Airwallex Faces Regulatory
Audit as AUSTRAC Raises Compliance Concerns
AUSTRAC,
the Australian Transaction Reports and Analysis Centre, instructed the company today
(Thursday) to appoint an auditor who will investigate whether Airwallex has
violated multiple sections of the country’s AML/CTF Act.
The agency
suspects the company failed to properly monitor transactions, identify
customers, report suspicious activity, and maintain adequate compliance
oversight from January 2024 through this month.
Bradley
Brown, AUSTRAC’s National Manager of Regulatory Operations, signed the
enforcement notice requiring Airwallex to engage an auditor within 14 days and
submit findings within 180 days. The company will pay for the audit.
Transaction Monitoring
Under Scrutiny
AUSTRAC’s
notice questions whether Airwallex’s transaction monitoring program has been
properly calibrated to detect the range of financial crimes that could flow
through its platform.

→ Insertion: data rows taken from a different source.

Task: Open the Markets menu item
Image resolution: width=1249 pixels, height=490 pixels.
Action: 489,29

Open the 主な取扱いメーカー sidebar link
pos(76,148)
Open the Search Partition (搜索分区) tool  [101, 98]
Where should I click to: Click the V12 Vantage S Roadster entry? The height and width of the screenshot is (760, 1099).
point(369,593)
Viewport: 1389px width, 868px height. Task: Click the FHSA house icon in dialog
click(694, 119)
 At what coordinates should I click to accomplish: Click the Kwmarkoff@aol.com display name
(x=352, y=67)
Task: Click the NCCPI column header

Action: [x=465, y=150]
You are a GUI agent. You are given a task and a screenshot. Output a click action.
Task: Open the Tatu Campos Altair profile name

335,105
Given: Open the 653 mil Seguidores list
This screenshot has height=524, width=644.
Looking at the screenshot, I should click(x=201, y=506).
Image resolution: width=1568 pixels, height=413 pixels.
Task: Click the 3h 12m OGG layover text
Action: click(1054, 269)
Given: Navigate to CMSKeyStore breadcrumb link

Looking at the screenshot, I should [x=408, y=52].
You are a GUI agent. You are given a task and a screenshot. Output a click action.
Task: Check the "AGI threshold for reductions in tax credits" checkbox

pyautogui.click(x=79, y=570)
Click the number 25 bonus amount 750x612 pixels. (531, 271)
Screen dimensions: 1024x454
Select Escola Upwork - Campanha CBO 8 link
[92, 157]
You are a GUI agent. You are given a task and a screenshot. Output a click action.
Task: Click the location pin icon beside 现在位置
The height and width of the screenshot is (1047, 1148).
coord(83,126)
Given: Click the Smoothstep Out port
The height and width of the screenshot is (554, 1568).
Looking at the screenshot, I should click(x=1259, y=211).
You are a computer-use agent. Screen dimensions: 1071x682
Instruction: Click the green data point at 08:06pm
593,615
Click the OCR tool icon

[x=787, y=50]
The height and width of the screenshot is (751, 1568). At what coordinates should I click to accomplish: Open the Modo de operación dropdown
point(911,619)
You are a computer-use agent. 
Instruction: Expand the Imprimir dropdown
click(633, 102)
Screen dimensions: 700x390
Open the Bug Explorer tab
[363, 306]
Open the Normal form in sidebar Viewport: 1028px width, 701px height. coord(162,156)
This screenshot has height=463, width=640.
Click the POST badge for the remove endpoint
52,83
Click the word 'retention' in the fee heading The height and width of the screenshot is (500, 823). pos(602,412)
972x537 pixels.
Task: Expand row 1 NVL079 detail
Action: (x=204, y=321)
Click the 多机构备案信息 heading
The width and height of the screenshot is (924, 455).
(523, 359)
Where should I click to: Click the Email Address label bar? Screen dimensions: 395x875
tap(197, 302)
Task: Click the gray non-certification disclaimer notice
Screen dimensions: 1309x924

The audit will examine the company’s ability to identify
activity linked to fraud, scams, illicit tobacco, drug trafficking, and child
sexual exploitation payments.
“As a
global payment platform that facilitates the transfer of funds to multiple
jurisdictions, AUSTRAC is concerned with Airwallex’s transaction monitoring
program has not been attuned to the full range of risks it faces and that the
company hasn’t demonstrated an acceptable understanding of who its customers
are and what reporting may be required,” AUSTRAC Chief Executive Officer
Brendan Thomas said.
The agency
also raised questions about how effectively Airwallex identifies and reports
suspicious matters, and whether senior management provides adequate oversight
of these obligations.
Airwallex
has faced
regulatory scrutiny before, though the company has continued its expansion into new markets and
product lines.
Timing Raises Questions
The
enforcement action lands awkwardly for Airwallex. Just one day before AUSTRAC’s
announcement, the company revealed it had acquired Paynuri, a South Korean
entity holding payment gateway, prepaid electronic payment, and foreign
exchange licenses. The deal positions Airwallex to serve Korean businesses
expanding internationally while helping global companies operate in Korea’s
market.
Arnold
Chan, Airwallex’s General Manager for APAC, called the Korean acquisition
“a pivotal milestone” in a statement on Tuesday. The company said it
plans to hire 20 employees in Korea by year-end and launch global business
accounts and payment acquiring services there in 2026.
Airwallex
recently closed a Series G funding round that valued the company at $8 billion,
about 30% higher than its previous valuation. The company reported $1.2 billion
in annualized revenue and $266 billion in annualized transaction volume as of
December 2025. In the Asia-Pacific region, revenue grew 85% year-on-year while
transaction volume increased 71% in 2025.
Broader Enforcement
Pattern
The
Airwallex audit follows other enforcement actions in Australia’s fintech
sector. AUSTRAC fined Revolut
Australia $123,000 in
September 2025 for delayed compliance reporting, though the agency noted
Revolut had self-reported the violations and cooperated with regulators.
The audit
results will help AUSTRAC determine whether additional regulatory action
against Airwallex is warranted.
The company
has been expanding aggressively, recently acquiring San
Francisco-based billing startup OpenPay to compete with Stripe Billing and
Recurly, and securing a Dutch MiFID
license to
launch money market investments in Europe.
The company
also signed a
sponsorship deal with Arsenal FC following its latest funding round.